:: DATASET RECORDS ::

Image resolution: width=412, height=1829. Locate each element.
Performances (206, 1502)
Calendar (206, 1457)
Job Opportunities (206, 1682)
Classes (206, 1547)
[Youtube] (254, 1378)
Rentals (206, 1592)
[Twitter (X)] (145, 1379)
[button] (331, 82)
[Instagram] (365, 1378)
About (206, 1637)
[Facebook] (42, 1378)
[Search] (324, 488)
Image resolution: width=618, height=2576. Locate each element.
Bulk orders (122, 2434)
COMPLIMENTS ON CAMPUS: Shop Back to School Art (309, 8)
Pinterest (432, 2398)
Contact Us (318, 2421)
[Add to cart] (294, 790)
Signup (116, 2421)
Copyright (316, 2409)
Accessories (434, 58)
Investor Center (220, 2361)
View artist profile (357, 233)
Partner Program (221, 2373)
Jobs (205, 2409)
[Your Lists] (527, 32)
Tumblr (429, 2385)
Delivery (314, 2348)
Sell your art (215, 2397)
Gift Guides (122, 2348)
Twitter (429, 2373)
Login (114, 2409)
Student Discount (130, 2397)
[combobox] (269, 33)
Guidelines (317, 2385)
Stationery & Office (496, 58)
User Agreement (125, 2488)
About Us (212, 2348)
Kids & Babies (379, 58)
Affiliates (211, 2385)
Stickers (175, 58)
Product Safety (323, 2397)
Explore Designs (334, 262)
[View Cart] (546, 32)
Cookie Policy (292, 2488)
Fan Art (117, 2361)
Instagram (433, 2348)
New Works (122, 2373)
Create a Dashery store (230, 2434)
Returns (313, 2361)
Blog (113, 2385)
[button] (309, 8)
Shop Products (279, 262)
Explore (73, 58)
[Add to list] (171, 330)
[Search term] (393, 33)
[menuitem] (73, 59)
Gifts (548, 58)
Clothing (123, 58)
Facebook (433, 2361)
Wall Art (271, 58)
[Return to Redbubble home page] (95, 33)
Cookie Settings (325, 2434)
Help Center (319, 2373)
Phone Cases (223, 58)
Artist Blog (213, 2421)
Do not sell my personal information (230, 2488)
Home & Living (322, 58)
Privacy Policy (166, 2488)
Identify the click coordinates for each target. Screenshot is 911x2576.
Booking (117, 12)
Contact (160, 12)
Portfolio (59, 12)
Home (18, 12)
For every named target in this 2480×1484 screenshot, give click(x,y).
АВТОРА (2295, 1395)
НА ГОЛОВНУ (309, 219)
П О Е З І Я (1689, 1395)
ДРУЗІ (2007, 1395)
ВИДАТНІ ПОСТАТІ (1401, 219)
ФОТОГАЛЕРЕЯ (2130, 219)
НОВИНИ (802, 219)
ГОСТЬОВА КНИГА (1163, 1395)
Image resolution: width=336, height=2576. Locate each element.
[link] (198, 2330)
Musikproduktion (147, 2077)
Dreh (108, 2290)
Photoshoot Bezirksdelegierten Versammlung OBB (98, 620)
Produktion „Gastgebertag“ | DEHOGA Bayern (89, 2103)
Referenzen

:: WHAT IS NEEDED ::
Go back to the listing above. Copy word for word the lines from the one with "Student Discount (130, 2397)" through the one with "Booking (117, 12)", and nothing more.

:: ANSWER TO THIS EXERCISE ::
Student Discount (130, 2397)
[combobox] (269, 33)
Guidelines (317, 2385)
Stationery & Office (496, 58)
User Agreement (125, 2488)
About Us (212, 2348)
Kids & Babies (379, 58)
Affiliates (211, 2385)
Stickers (175, 58)
Product Safety (323, 2397)
Explore Designs (334, 262)
[View Cart] (546, 32)
Cookie Policy (292, 2488)
Fan Art (117, 2361)
Instagram (433, 2348)
New Works (122, 2373)
Create a Dashery store (230, 2434)
Returns (313, 2361)
Blog (113, 2385)
[button] (309, 8)
Shop Products (279, 262)
Explore (73, 58)
[Add to list] (171, 330)
[Search term] (393, 33)
[menuitem] (73, 59)
Gifts (548, 58)
Clothing (123, 58)
Facebook (433, 2361)
Wall Art (271, 58)
[Return to Redbubble home page] (95, 33)
Cookie Settings (325, 2434)
Help Center (319, 2373)
Phone Cases (223, 58)
Artist Blog (213, 2421)
Do not sell my personal information (230, 2488)
Home & Living (322, 58)
Privacy Policy (166, 2488)
Identify the click coordinates for each target. Screenshot is 911x2576.
Booking (117, 12)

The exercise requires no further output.